Ha hecho deporte: ha corrido campo a través y en otras carreras; ha cazado perdices y conejos en un coto situado en un otero del municipio manchego de Montealegre del Castillo, que, como cuenta la leyenda, ni tiene monte ni castillo, y ha pescado durante muchas noches con su amigo Tomás Sánchez Fernández «El Churrero» en el faro del Puerto de Alicante y en más rincones del Mediterráneo.

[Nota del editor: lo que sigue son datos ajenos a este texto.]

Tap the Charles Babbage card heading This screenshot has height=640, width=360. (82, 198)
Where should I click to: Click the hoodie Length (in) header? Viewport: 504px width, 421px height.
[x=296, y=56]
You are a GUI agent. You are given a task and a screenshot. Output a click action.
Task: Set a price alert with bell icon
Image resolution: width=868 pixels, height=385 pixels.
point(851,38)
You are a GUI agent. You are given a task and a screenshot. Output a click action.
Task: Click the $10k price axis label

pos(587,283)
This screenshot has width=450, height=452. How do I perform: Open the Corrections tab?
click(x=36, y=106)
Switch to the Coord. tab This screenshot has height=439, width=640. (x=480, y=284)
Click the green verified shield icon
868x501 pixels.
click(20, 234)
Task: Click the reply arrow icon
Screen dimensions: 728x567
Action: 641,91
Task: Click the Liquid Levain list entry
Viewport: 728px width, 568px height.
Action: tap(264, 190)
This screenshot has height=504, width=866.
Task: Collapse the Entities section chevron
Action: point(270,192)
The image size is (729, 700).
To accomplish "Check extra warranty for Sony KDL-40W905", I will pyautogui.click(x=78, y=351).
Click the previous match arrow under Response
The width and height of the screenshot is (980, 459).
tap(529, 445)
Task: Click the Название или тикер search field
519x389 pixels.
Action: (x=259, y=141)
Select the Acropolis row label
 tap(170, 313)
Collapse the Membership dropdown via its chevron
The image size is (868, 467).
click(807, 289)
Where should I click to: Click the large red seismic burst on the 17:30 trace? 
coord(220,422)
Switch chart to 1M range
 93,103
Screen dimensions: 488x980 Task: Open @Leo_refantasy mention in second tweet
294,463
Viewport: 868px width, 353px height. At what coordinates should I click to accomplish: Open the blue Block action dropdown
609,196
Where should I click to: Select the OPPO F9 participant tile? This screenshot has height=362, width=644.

En su haber está la captura de una lechola de 32 kilos de peso y de cientos de doradas, según dice.

Pedro García no es un personaje ilustre, ni un académico de prestigio: es un buen ciudadano, un buen vecino, un currante, cuyo mérito y orgullo es haber llegado hasta donde está gracias al esfuerzo personal y al apoyo de mucha gente que le quiere. Un hombre estimado en su barrio y por quienes le conocen, sobre todo por sus amigos. Noble y sencillo, se siente orgulloso de su faena en las causas sociales. Durante el período de pandemia causada por el maldito Covid-19, virus todavía presente en el aire que respiramos, estuvo adscrito a una regulación temporal de empleo, aislado del comercio de pantalones y camisas, se involucró en el proyecto de Alicante Gastronómica Solidaria. Ayudó en comedores sociales, en los fogones, pelando patatas, limpiando cacerolas, descargando camiones y repartiendo alimentos a personas necesitadas y desfavorecidas. Siguió colaborando cuando se incorporó al trabajo en sus días libres y domingos.

Algunos amigos le llaman cariñosamente “Don herramientas”. Dicen que es amañado, un manitas, vamos. Siempre está dispuesto a ayudar. Su esposa es la presidenta de la foguera Monjas-Santa Faz, enclavada en su barrio, a dos esquinas del domicilio familiar. Él siempre está detrás, cerca.

Al fin se ha quitado el traje y las prisas. Ha enviado las corbatas a tomar viento, más arriba del Castillo de Santa Bárbara o del cielo. Es libre. No para. Está más activo desde la jubilación. Todos los días, a eso de las ocho, toma café con Tomás «El Churrero» su amigo, en la Calle Mayor: su segundo padre, dice.

Una persona solidaria. Esta es la crónica de un buen vecino, que ya se ha quitado el traje de faena. Su corazón parece aún más amable.